Source passage
RedworkThis is a featured page

A pillowcase wishes us Guten Nacht in bright red embroidery. Flea markets offer doilies embroidered with butterflies or linen envelopes stitched with the shapes of a brush and comb. These images, sometimes fanciful (sleeping kittens or children’s nursery rhymes), sometimes serious (the Capitol or presidents’ faces), are called Turkey work or redwork—very unimpressive names for a craft craze that swept America between 1860 and 1930.

Named for a dye developed in the Middle East for use in Turkish carpets, Turkey red was bright, colorfast, and fade-proof. In the mid 19th century, groups of Germans immigrated to Pennsylvania—and their red embroidery came with them. The clean, spare look of this work, combined with its colorfast properties, brought instant popularity.

Problems
• A. Rewrite the redwork passage's paragraph beginning "A pillowcase wishes us" as a short bulleted list that keeps its main facts.
• B. Write the next part of the redwork passage, picking up after its final sentence.
The lines play no part in this work.

Supplied entries
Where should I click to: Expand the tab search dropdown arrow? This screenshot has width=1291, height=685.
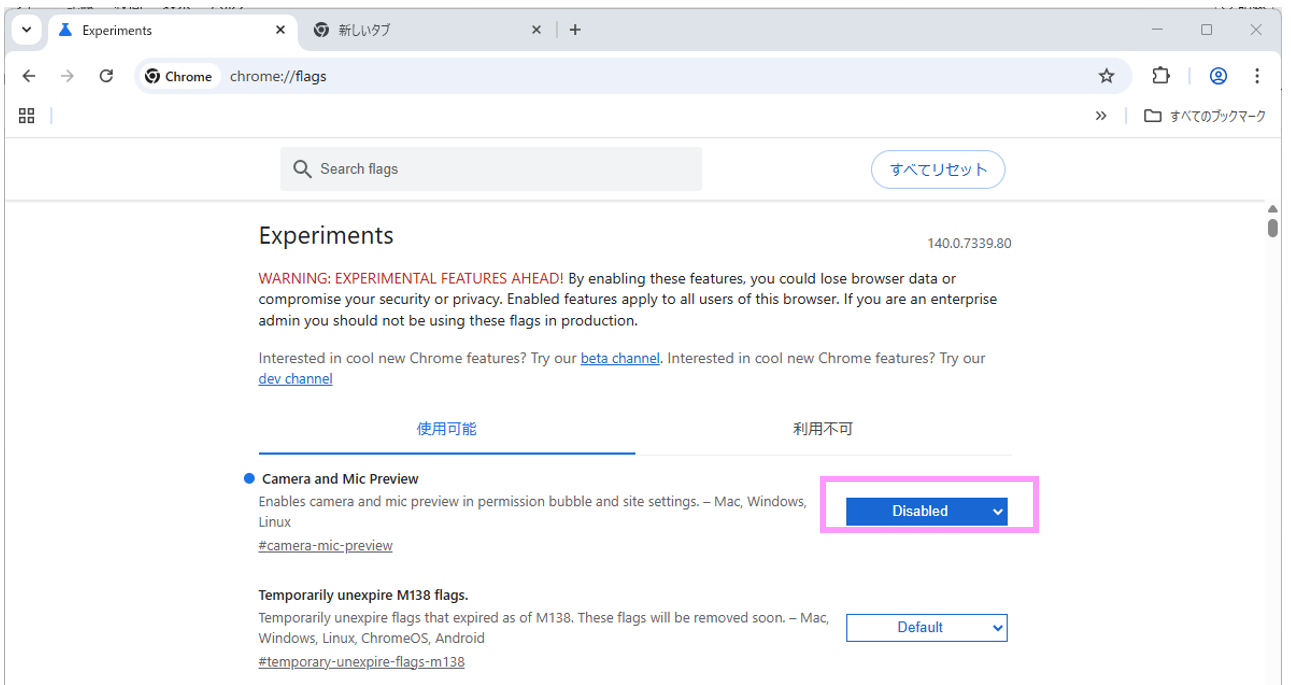[27, 30]
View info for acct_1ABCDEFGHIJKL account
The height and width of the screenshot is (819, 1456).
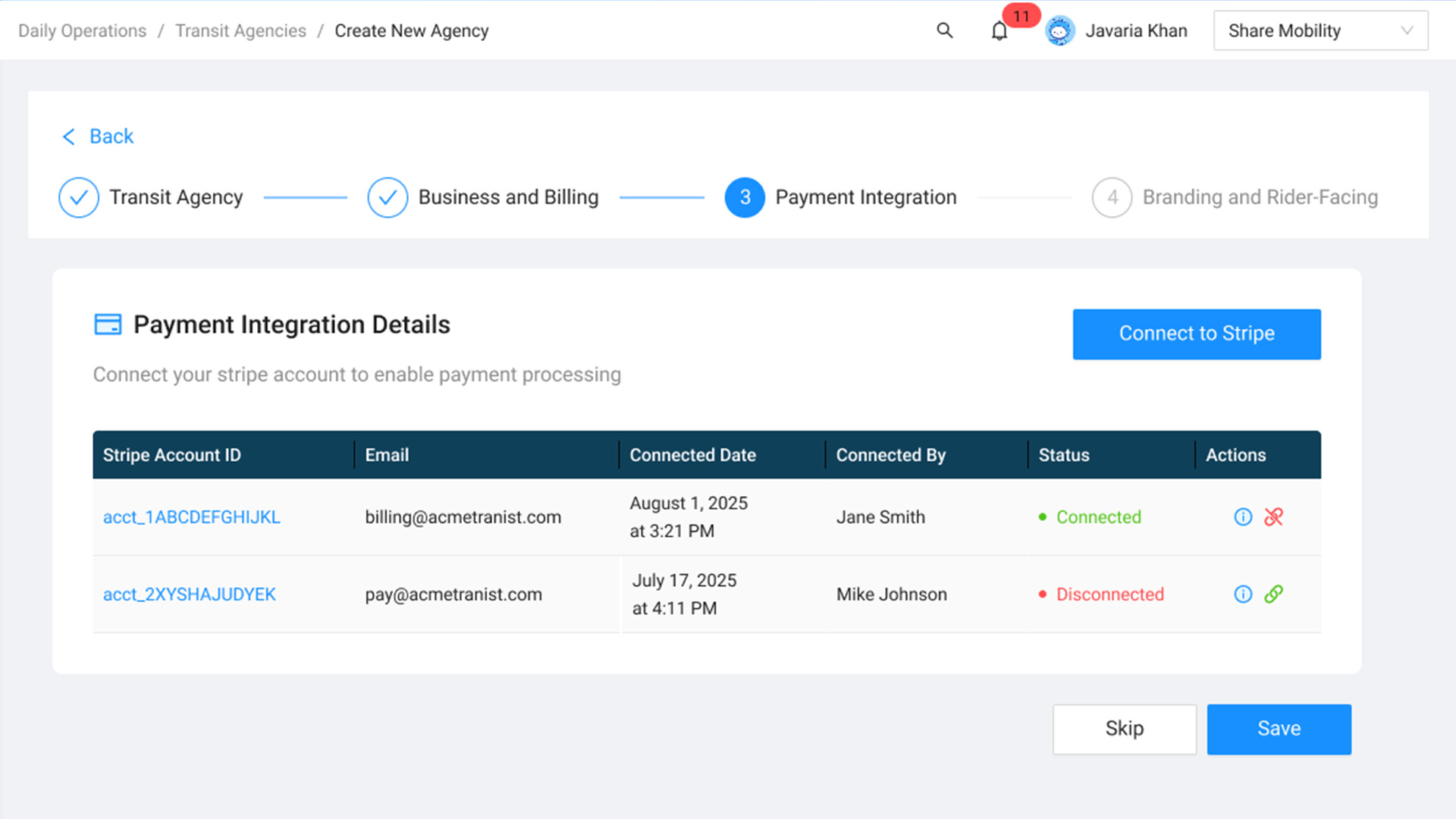tap(1243, 517)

The replies
• A.
- A pillowcase wishes us Guten Nacht in bright red embroidery.
- Flea markets sell doilies embroidered with butterflies and linen envelopes stitched with the shapes of a brush and comb.
- The images can be fanciful, like sleeping kittens or nursery rhymes, or serious, like the Capitol or presidents' faces.
- This work is called Turkey work or redwork, unimpressive names for a craft craze that swept America between 1860 and 1930.

• B.
Whether in embroidery thread or piece goods (packaged dyes for home use came later), Turkey red held up to the rigors of 19th-century laundering, which involved strong lye soap and direct sunlight. It performed so well that housewives would not accept a substitute, even though Turkey-red thread cost three times as much as less-stable red threads. There are even jokes, circa 1880, of husbands being sent back to town to make an exchange because they had not purchased “genuine Turkey red.”

The 1876 Philadelphia Centennial Exhibition raised the profile of redwork (as it came to be known) even further. Work shown from the Royal School of Art Needlework in South Kensington, England, was so inspirational that ads for “Kensington School Designs” soon began to appear. Images included Kate Greenaway designs, Japanese fans, old blue china designs, and florals. Other patterns offered during that period were images from The Mikado and The Pirates of Penzance, operettas then at the height of their popularity in Europe.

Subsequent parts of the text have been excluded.